Maldivian president rejects ‘un-Islamic’ ban on some forms of marital rape

Maldivian President Abdulla Yameen refused to sign a bill Thursday that criminalizes some forms of marital rape, Religion News Service reported. Though the bill passed parliament with 67-2 vote, Yameen rejected the legislation, which limits a husband’s right to demand sex from his wife, because it was “un-Islamic.

The bill did not criminalize all marital rape, but banned it under the following circumstances:

– if a case for dissolution of a marriage is in court
– while a divorce, filed by the husband or wife, is pending a court hearing
– if the intent of intercourse is to transmit a sexually transmitted disease
– if the couple agrees to a mutual separation

The veto came weeks after the vice president of the Islamic Fiqh Academy of the Maldives criticized the bill, Minivan News reported.
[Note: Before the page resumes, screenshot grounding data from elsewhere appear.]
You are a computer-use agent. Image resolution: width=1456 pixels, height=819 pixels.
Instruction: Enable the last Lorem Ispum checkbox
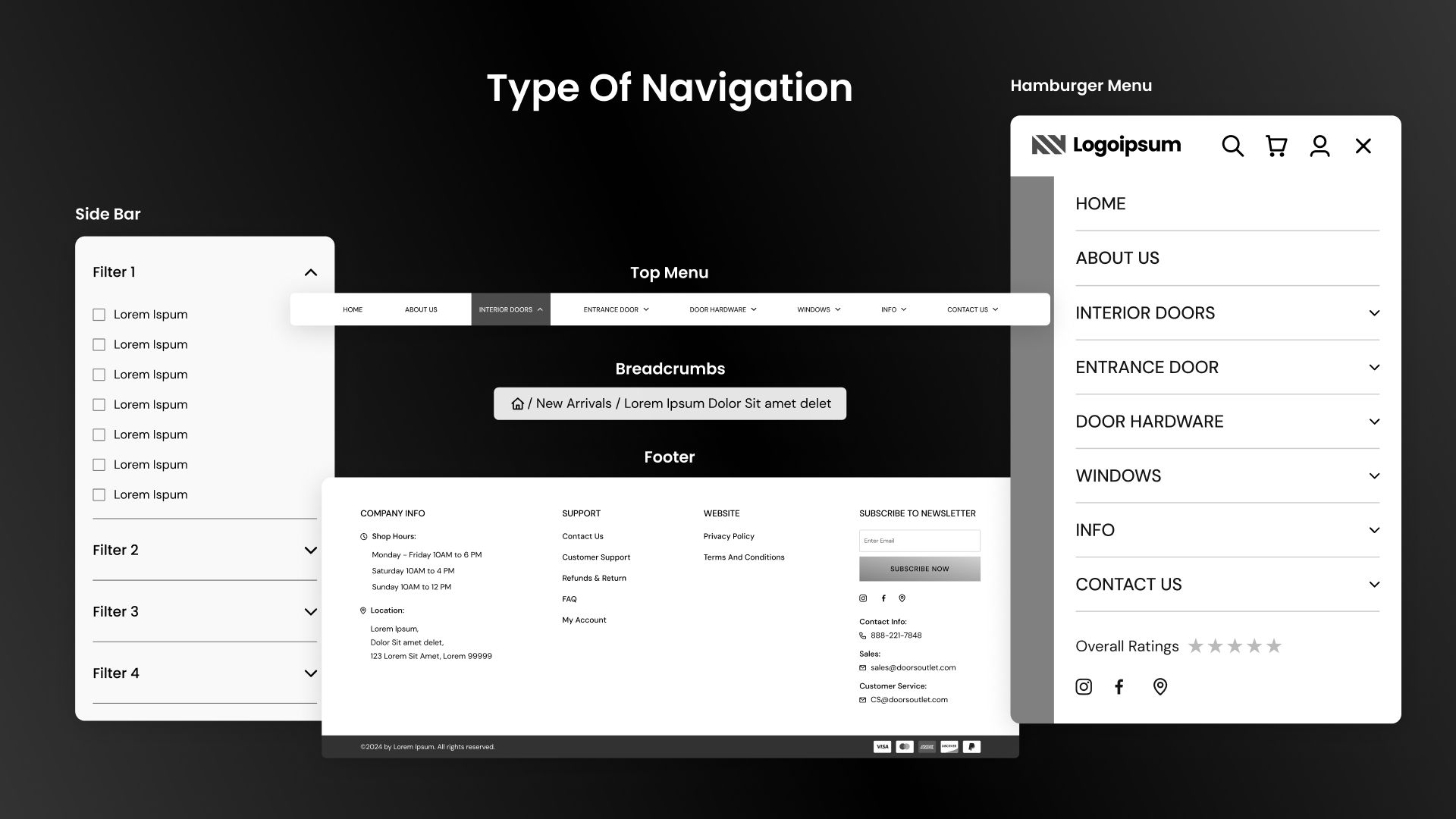(99, 495)
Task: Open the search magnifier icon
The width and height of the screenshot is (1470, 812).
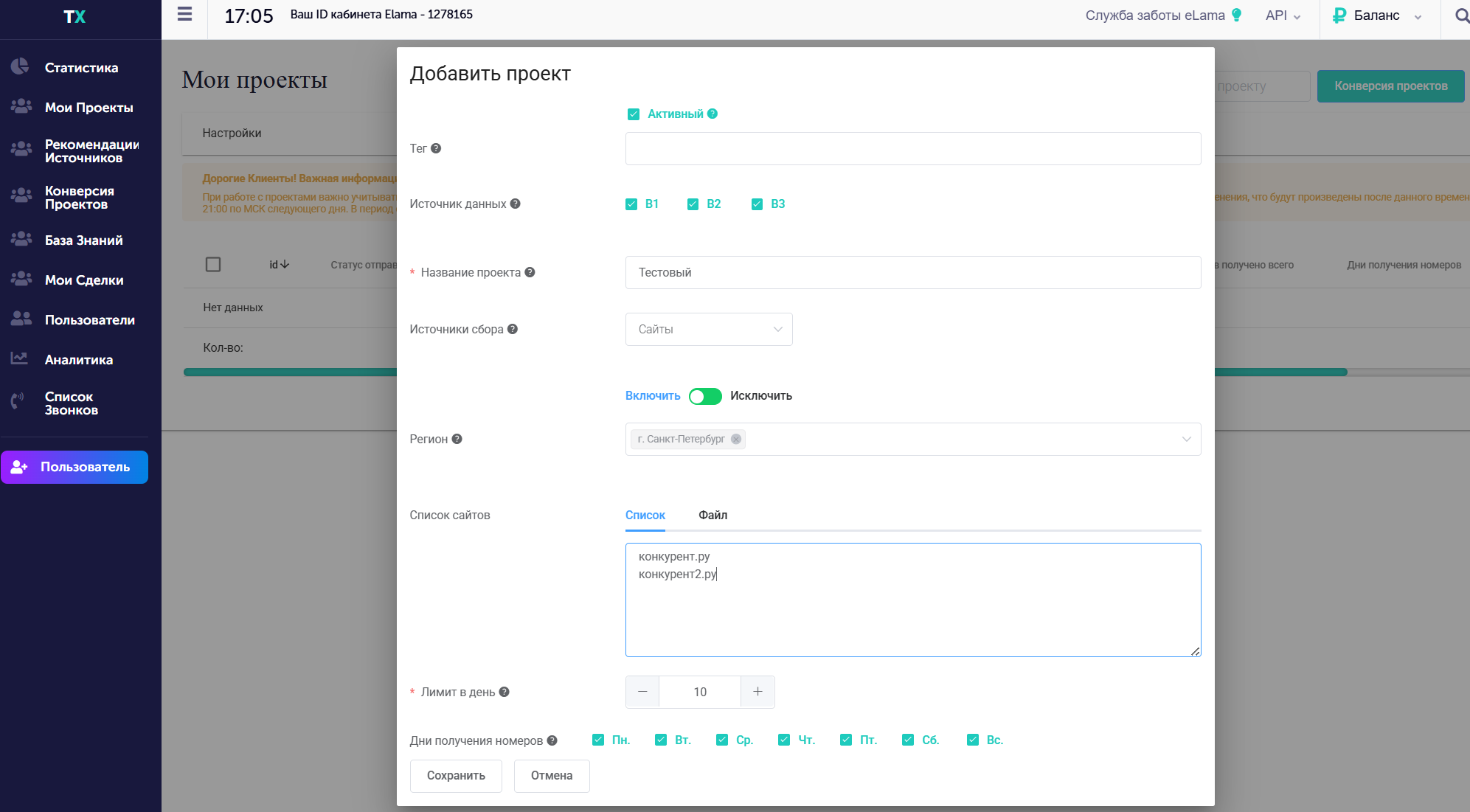Action: pyautogui.click(x=1461, y=15)
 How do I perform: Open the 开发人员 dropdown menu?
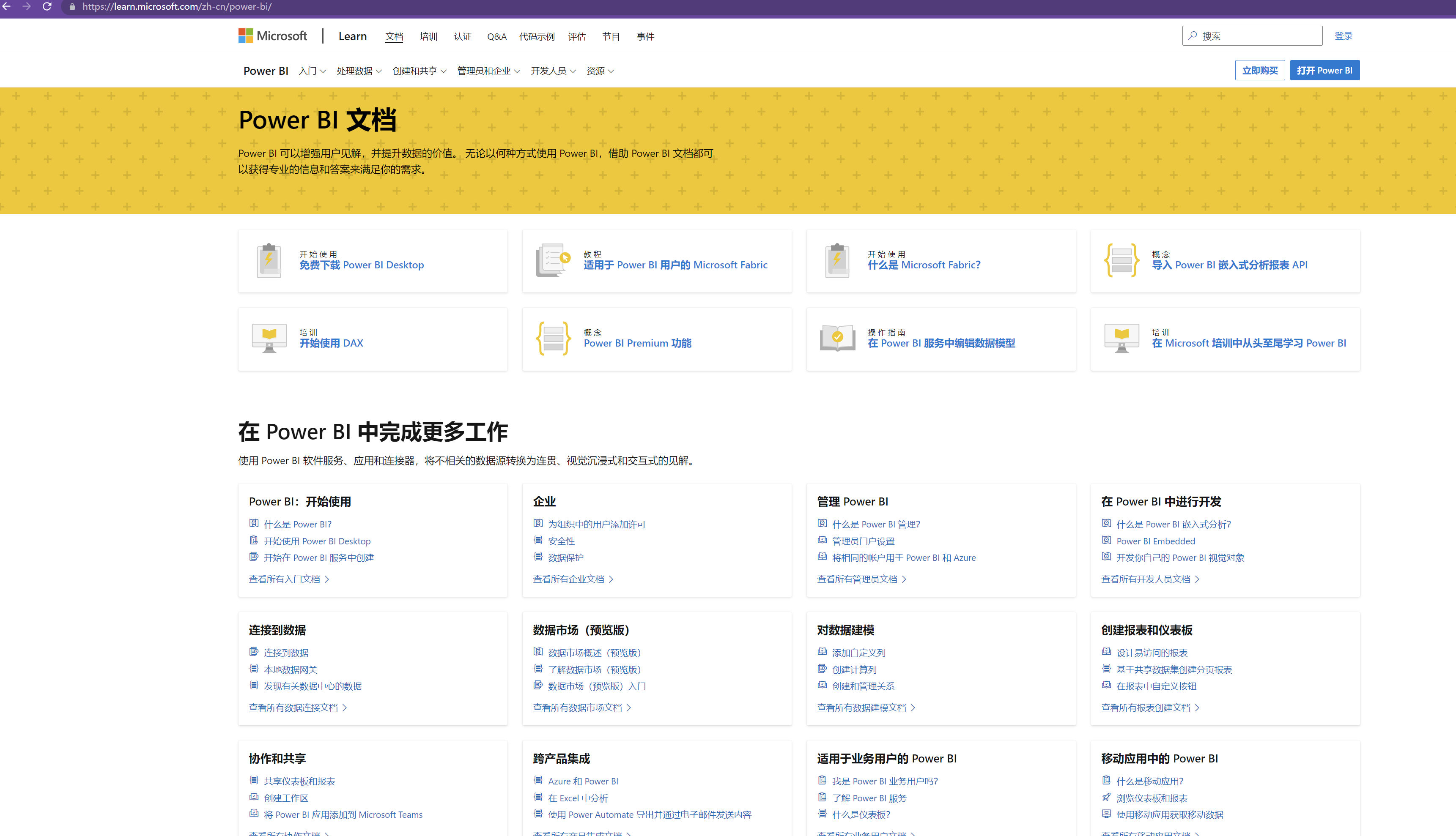point(553,71)
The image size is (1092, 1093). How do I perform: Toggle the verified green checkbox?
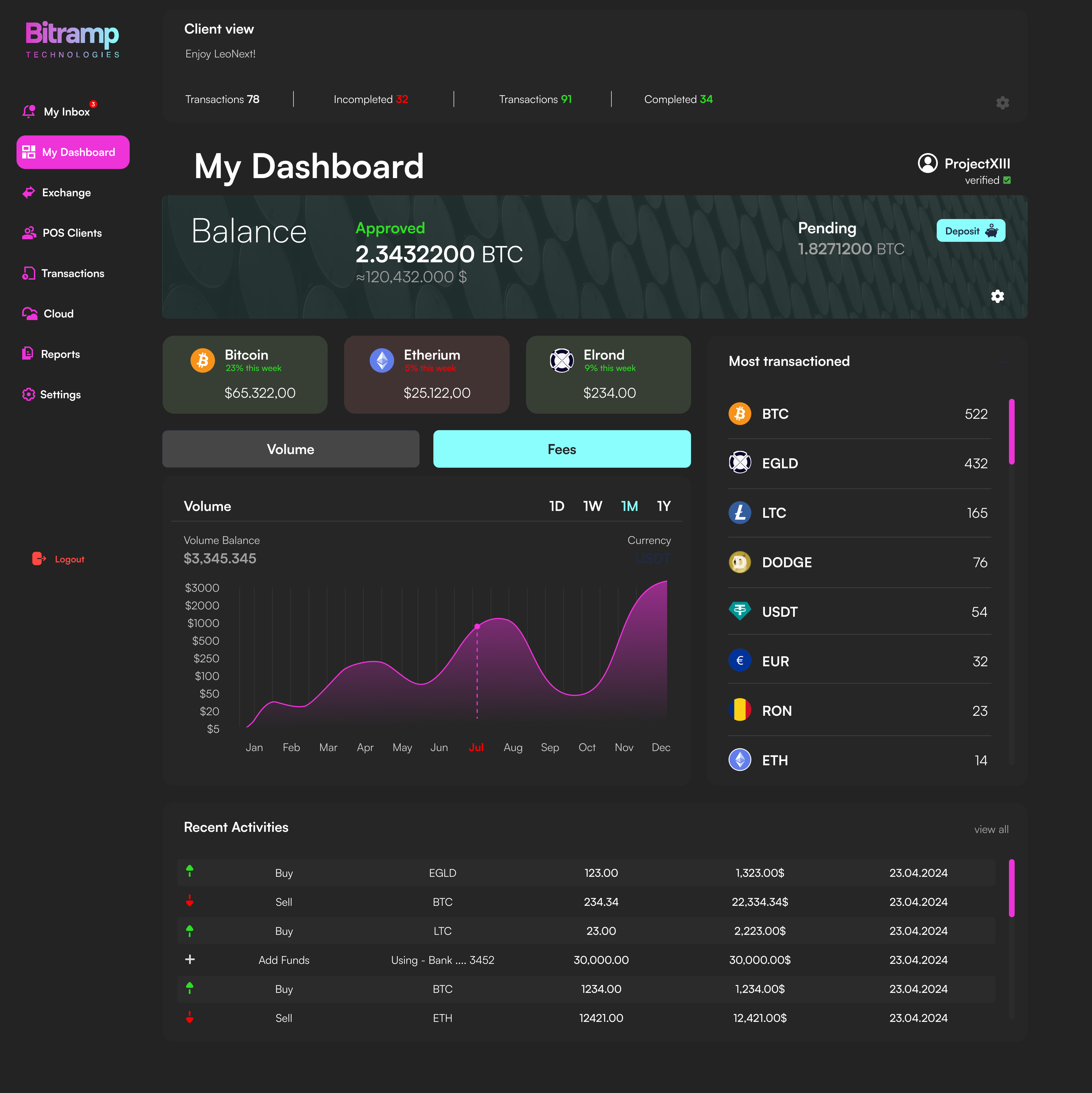(1007, 180)
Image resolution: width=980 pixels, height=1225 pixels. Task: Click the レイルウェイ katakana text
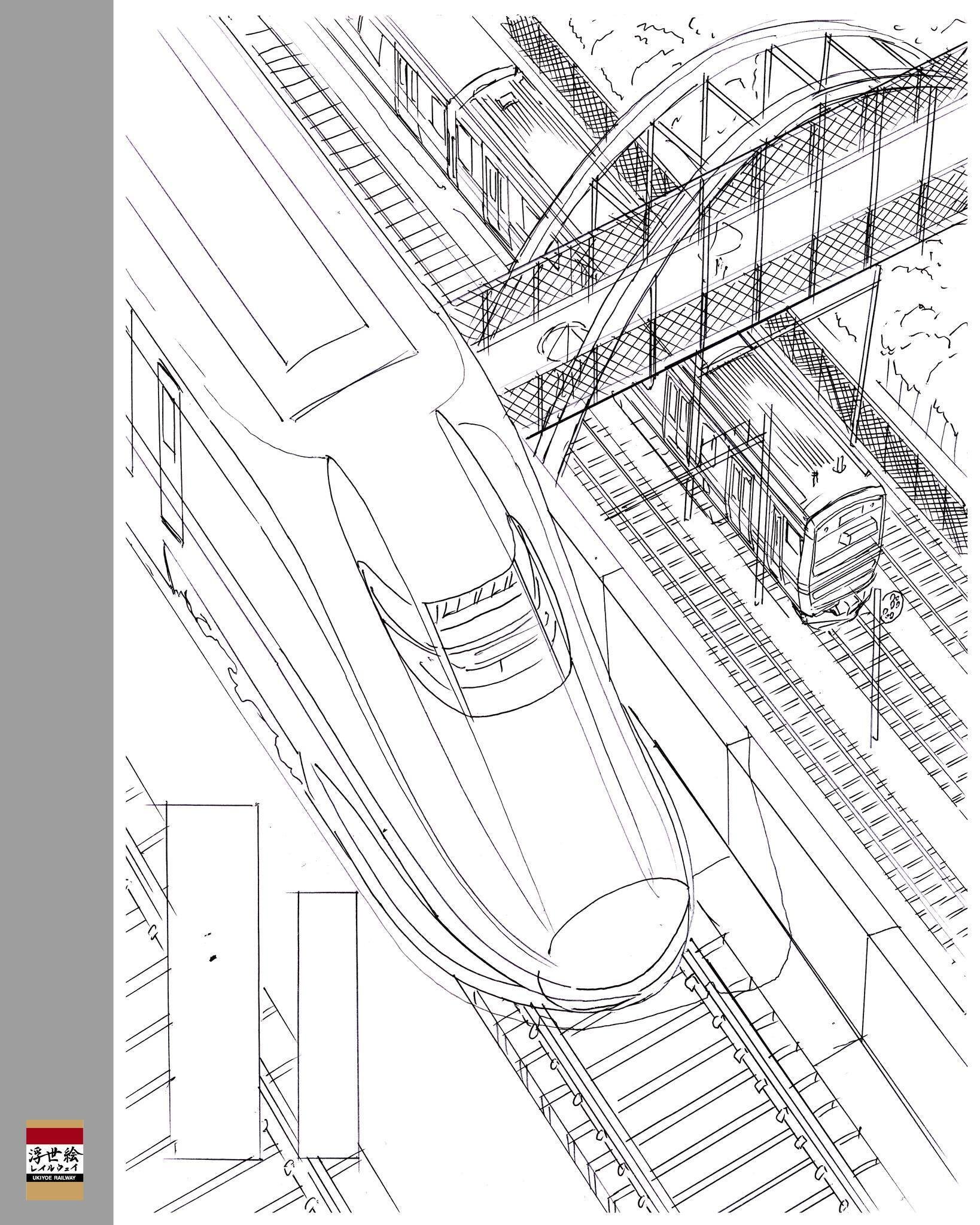(53, 1168)
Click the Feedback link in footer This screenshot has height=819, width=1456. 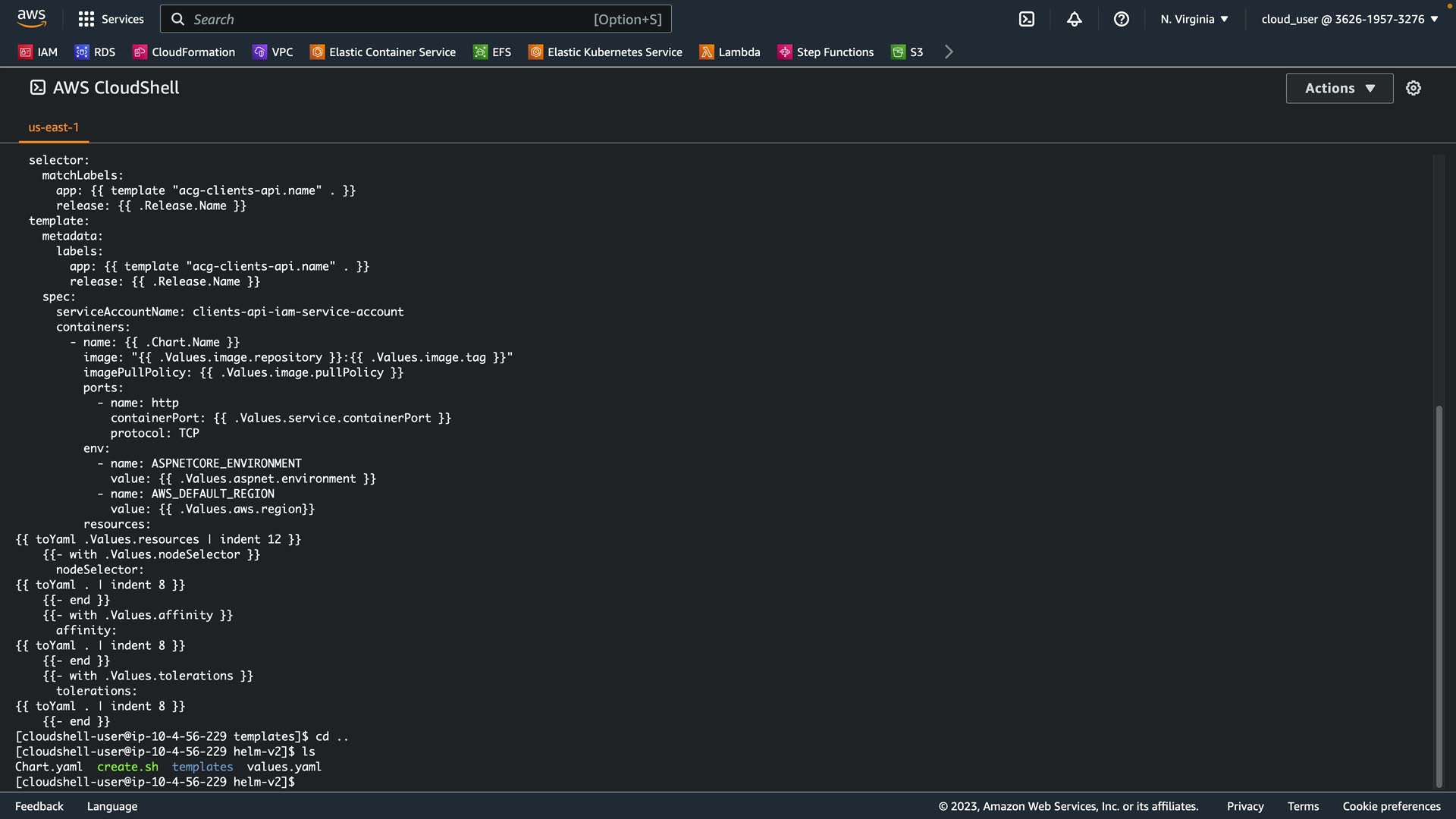click(x=39, y=806)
The bill did not fit in line with the teachings of Islam because “it is not permissible under any circumstance for a woman to refrain from [sex] when the husband is in need.”

Yameen said after his election in November 2013, his mandate was to “to save the Maldivian nation, to protect the sacred religion of Islam.” The proposed bill now goes back to parliament for reconsideration.

According to a Pew Forum on Religion & Public Life report, Muslims make up 98.4 percent of the Maldivian population.